* begin *

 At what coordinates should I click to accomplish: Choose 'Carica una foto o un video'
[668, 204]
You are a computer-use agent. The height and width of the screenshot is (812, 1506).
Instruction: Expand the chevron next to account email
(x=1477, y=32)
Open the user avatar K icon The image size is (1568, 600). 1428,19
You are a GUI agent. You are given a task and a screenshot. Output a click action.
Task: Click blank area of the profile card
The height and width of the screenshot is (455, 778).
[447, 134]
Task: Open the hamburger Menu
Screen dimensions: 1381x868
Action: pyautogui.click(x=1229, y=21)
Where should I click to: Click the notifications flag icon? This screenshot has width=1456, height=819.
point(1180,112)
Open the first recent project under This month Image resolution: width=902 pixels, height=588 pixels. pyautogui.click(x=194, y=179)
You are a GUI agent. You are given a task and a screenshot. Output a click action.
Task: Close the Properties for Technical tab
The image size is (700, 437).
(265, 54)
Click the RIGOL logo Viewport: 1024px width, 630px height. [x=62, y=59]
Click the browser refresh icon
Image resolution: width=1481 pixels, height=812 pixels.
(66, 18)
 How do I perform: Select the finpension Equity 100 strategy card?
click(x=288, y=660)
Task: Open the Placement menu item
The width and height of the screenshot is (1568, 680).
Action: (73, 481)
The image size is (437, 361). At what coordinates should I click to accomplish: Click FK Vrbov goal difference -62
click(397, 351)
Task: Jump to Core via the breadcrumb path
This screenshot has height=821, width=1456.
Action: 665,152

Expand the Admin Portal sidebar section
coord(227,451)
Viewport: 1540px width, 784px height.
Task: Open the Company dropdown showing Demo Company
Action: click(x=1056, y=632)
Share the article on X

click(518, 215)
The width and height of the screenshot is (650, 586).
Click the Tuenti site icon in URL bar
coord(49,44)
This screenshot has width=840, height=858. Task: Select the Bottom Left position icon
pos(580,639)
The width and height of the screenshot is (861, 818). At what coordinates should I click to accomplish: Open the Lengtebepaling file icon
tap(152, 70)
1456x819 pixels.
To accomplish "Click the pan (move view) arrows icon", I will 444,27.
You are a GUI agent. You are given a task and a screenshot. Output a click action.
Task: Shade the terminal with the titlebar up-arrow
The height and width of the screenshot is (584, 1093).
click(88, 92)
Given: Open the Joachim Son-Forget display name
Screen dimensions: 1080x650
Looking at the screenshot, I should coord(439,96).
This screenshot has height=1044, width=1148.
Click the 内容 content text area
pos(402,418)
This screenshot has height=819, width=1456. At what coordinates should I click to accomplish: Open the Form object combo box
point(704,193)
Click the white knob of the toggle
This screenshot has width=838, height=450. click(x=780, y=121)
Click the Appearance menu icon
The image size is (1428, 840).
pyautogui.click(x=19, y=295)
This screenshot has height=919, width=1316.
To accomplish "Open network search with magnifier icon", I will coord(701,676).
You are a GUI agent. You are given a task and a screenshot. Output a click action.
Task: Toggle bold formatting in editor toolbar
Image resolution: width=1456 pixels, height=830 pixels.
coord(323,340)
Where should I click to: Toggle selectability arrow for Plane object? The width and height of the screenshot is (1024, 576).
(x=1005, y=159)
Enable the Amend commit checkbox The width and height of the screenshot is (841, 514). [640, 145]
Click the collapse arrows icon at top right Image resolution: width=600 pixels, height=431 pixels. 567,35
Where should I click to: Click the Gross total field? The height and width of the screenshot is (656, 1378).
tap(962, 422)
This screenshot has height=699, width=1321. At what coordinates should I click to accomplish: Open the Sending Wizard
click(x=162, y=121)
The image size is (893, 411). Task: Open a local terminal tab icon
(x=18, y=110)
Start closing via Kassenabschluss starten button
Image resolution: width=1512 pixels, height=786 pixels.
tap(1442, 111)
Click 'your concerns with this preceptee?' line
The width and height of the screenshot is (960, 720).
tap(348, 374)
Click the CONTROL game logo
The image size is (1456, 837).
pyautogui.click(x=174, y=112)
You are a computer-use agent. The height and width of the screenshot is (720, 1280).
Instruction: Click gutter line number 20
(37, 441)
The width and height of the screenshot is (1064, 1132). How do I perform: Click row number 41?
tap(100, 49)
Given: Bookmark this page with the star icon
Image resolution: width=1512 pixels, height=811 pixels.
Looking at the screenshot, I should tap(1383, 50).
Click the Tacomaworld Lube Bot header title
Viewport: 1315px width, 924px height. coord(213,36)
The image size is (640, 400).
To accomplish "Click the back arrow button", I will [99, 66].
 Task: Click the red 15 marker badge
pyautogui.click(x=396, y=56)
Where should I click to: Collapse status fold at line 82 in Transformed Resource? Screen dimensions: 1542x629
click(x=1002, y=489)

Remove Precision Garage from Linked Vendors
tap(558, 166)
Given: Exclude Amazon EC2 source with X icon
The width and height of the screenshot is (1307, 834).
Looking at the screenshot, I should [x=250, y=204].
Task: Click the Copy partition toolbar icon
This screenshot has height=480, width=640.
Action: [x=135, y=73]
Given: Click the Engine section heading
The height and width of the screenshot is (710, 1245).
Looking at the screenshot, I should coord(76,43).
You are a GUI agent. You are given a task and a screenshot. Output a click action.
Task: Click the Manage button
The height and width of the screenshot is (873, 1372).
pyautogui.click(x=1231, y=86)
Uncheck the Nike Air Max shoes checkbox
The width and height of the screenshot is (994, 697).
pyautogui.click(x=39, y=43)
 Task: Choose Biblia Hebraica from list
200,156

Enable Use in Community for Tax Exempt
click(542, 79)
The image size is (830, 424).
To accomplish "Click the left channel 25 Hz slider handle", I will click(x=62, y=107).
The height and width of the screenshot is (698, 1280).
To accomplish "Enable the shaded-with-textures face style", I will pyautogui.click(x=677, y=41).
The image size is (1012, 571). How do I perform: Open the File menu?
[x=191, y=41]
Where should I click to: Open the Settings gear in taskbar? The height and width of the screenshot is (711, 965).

* end *

Aim of the task: Copy these records line for line, with no changes.

Worked solution:
 At what coordinates should I click to accomplish: Choose 'Carica una foto o un video'
[668, 204]
You are a computer-use agent. The height and width of the screenshot is (812, 1506).
Instruction: Expand the chevron next to account email
(x=1477, y=32)
Open the user avatar K icon The image size is (1568, 600). 1428,19
You are a GUI agent. You are given a task and a screenshot. Output a click action.
Task: Click blank area of the profile card
The height and width of the screenshot is (455, 778).
[447, 134]
Task: Open the hamburger Menu
Screen dimensions: 1381x868
Action: pyautogui.click(x=1229, y=21)
Where should I click to: Click the notifications flag icon? This screenshot has width=1456, height=819.
point(1180,112)
Open the first recent project under This month Image resolution: width=902 pixels, height=588 pixels. pyautogui.click(x=194, y=179)
You are a GUI agent. You are given a task and a screenshot. Output a click action.
Task: Close the Properties for Technical tab
The image size is (700, 437).
(265, 54)
Click the RIGOL logo Viewport: 1024px width, 630px height. [x=62, y=59]
Click the browser refresh icon
Image resolution: width=1481 pixels, height=812 pixels.
(66, 18)
 How do I perform: Select the finpension Equity 100 strategy card?
click(x=288, y=660)
Task: Open the Placement menu item
The width and height of the screenshot is (1568, 680).
Action: (73, 481)
The image size is (437, 361). At what coordinates should I click to accomplish: Click FK Vrbov goal difference -62
click(397, 351)
Task: Jump to Core via the breadcrumb path
This screenshot has height=821, width=1456.
Action: 665,152

Expand the Admin Portal sidebar section
coord(227,451)
Viewport: 1540px width, 784px height.
Task: Open the Company dropdown showing Demo Company
Action: click(x=1056, y=632)
Share the article on X

click(518, 215)
The width and height of the screenshot is (650, 586).
Click the Tuenti site icon in URL bar
coord(49,44)
This screenshot has width=840, height=858. Task: Select the Bottom Left position icon
pos(580,639)
The width and height of the screenshot is (861, 818). At what coordinates should I click to accomplish: Open the Lengtebepaling file icon
tap(152, 70)
1456x819 pixels.
To accomplish "Click the pan (move view) arrows icon", I will 444,27.
You are a GUI agent. You are given a task and a screenshot. Output a click action.
Task: Shade the terminal with the titlebar up-arrow
The height and width of the screenshot is (584, 1093).
click(88, 92)
Given: Open the Joachim Son-Forget display name
Screen dimensions: 1080x650
Looking at the screenshot, I should coord(439,96).
This screenshot has height=1044, width=1148.
Click the 内容 content text area
pos(402,418)
This screenshot has height=819, width=1456. At what coordinates should I click to accomplish: Open the Form object combo box
point(704,193)
Click the white knob of the toggle
This screenshot has width=838, height=450. click(x=780, y=121)
Click the Appearance menu icon
The image size is (1428, 840).
pyautogui.click(x=19, y=295)
This screenshot has height=919, width=1316.
To accomplish "Open network search with magnifier icon", I will coord(701,676).
You are a GUI agent. You are given a task and a screenshot. Output a click action.
Task: Toggle bold formatting in editor toolbar
Image resolution: width=1456 pixels, height=830 pixels.
coord(323,340)
Where should I click to: Toggle selectability arrow for Plane object? The width and height of the screenshot is (1024, 576).
(x=1005, y=159)
Enable the Amend commit checkbox The width and height of the screenshot is (841, 514). [640, 145]
Click the collapse arrows icon at top right Image resolution: width=600 pixels, height=431 pixels. 567,35
Where should I click to: Click the Gross total field? The height and width of the screenshot is (656, 1378).
tap(962, 422)
This screenshot has height=699, width=1321. At what coordinates should I click to accomplish: Open the Sending Wizard
click(x=162, y=121)
The image size is (893, 411). Task: Open a local terminal tab icon
(x=18, y=110)
Start closing via Kassenabschluss starten button
Image resolution: width=1512 pixels, height=786 pixels.
tap(1442, 111)
Click 'your concerns with this preceptee?' line
The width and height of the screenshot is (960, 720).
tap(348, 374)
Click the CONTROL game logo
The image size is (1456, 837).
pyautogui.click(x=174, y=112)
You are a computer-use agent. The height and width of the screenshot is (720, 1280).
Instruction: Click gutter line number 20
(37, 441)
The width and height of the screenshot is (1064, 1132). How do I perform: Click row number 41?
tap(100, 49)
Given: Bookmark this page with the star icon
Image resolution: width=1512 pixels, height=811 pixels.
Looking at the screenshot, I should tap(1383, 50).
Click the Tacomaworld Lube Bot header title
Viewport: 1315px width, 924px height. coord(213,36)
The image size is (640, 400).
To accomplish "Click the back arrow button", I will [99, 66].
 Task: Click the red 15 marker badge
pyautogui.click(x=396, y=56)
Where should I click to: Collapse status fold at line 82 in Transformed Resource? Screen dimensions: 1542x629
click(x=1002, y=489)

Remove Precision Garage from Linked Vendors
tap(558, 166)
Given: Exclude Amazon EC2 source with X icon
The width and height of the screenshot is (1307, 834).
Looking at the screenshot, I should [x=250, y=204].
Task: Click the Copy partition toolbar icon
This screenshot has height=480, width=640.
Action: [x=135, y=73]
Given: Click the Engine section heading
The height and width of the screenshot is (710, 1245).
Looking at the screenshot, I should coord(76,43).
You are a GUI agent. You are given a task and a screenshot. Output a click action.
Task: Click the Manage button
The height and width of the screenshot is (873, 1372).
pyautogui.click(x=1231, y=86)
Uncheck the Nike Air Max shoes checkbox
The width and height of the screenshot is (994, 697).
pyautogui.click(x=39, y=43)
 Task: Choose Biblia Hebraica from list
200,156

Enable Use in Community for Tax Exempt
click(542, 79)
The image size is (830, 424).
To accomplish "Click the left channel 25 Hz slider handle", I will click(x=62, y=107).
The height and width of the screenshot is (698, 1280).
To accomplish "Enable the shaded-with-textures face style", I will pyautogui.click(x=677, y=41).
The image size is (1012, 571). How do I perform: Open the File menu?
[x=191, y=41]
Where should I click to: Open the Settings gear in taskbar? The height and width of the screenshot is (711, 965).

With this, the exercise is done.